Key summary findings
1. People need more information
71% of affected people surveyed by REACH say they do not have enough information to enable them to access humanitarian aid. Greater access to information was also the third most common need mentioned by participants in an AVF radio show discussion. This included a demand for aid agencies to conduct more needs assessments and/or gather more census data in order to identify the specific needs of the most vulnerable population groups, as well as to improve citizens‘ access to information about their rights and available support.
When it comes to aid recipients, around three-quarters of people who received humanitarian assistance surveyed by GTS feel informed about the aid and services available to them, but residents affected by crisis report lower levels of awareness (72% mostly or completely aware) than internally displaced people (IDPs), who generally feel more informed (83% mostly or completely aware).

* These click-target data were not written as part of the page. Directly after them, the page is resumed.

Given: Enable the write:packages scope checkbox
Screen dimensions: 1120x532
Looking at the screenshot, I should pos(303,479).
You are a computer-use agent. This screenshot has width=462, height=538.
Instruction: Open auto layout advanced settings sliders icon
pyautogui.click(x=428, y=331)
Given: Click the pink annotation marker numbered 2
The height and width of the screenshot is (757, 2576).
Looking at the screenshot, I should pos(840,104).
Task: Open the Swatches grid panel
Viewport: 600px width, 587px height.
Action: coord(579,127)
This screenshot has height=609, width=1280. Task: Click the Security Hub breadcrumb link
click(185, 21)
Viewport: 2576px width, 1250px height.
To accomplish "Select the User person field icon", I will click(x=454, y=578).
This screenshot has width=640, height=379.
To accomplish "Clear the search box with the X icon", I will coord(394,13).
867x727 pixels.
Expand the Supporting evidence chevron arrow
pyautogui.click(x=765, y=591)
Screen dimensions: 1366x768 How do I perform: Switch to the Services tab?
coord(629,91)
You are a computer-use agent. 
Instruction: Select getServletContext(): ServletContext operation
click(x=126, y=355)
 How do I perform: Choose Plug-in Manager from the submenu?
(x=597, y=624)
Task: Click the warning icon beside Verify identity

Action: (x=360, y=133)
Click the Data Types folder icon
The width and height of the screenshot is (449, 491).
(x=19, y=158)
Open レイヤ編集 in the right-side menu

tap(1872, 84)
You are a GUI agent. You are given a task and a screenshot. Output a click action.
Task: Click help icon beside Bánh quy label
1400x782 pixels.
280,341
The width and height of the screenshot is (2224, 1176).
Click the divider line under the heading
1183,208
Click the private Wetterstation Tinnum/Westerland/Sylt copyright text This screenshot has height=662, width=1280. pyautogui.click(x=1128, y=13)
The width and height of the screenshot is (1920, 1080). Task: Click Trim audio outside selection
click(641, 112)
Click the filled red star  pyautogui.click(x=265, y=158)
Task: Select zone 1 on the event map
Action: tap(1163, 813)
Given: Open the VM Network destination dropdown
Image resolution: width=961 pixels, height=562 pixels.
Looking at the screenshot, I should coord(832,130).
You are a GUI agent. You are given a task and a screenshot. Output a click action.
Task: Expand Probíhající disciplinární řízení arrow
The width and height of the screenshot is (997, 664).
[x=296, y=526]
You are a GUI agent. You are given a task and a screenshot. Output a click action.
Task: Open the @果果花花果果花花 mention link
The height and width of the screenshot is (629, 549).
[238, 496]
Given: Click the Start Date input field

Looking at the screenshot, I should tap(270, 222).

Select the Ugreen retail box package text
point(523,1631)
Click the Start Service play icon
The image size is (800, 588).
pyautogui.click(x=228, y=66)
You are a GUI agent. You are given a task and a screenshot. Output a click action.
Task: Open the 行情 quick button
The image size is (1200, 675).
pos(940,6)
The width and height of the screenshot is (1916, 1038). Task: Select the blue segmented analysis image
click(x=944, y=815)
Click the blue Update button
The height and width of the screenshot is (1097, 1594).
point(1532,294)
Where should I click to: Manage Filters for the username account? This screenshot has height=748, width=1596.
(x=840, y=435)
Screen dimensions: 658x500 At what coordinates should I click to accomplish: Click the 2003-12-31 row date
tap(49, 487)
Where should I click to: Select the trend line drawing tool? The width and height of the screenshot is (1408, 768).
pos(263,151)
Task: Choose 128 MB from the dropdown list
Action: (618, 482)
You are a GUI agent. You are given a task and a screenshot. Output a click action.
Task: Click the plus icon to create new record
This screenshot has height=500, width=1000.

As in the 2018 survey, affected people say they need more information on the types of aid and services available to them as well as how to access assistance. When asked about the main barrier to accessing information, 81% said they lacked the necessary connections in the community to be informed of humanitarian assistance available. This highlights the need for greater accountability and transparency amongst aid agencies in order to ensure that aid activities reflect the real needs of communities and also provide accurate, reliable information more frequently.
2. Humanitarian solutions involve reducing aid dependency
Of the people consulted by AVF, 19% of citizens identified community organisation as a solution to the humanitarian situation, making it the most commonly mentioned suggestion. Citizens commented on social cohesion and identified community-led initiatives as the most desirable. This strong emphasis on community organisation indicates that citizens aspire to autonomy and empowerment, and that they have an implicit desire to avoid or reduce dependency on aid. Among people surveyed by GTS there is a tendency to feel negatively about their prospects for self-reliance, with nearly half saying the aid they currently receive does not help them to live without humanitarian assistance in the future. Cash recipients surveyed report feeling more empowered (38% mostly or completely) by the humanitarian support they receive than the non-cash recipients (28% mostly or completely).
3. Accountability and transparency in aid delivery needed
Almost half (43%) of aid recipients surveyed by GTS say that important needs remain unmet, highlighting cash, food, and health services as insufficient. Most respondents (79%) are aware of the aid and services available to them, and 65% say aid goes to those who need it most. In an AVF radio show discussion, 11% of participants called for improvements to aid agencies‘ accountability and transparency, making this the second most commonly mentioned theme.
They called attention to the need for anti-corruption mechanisms, bypassing gatekeepers, and improving assistance targeting.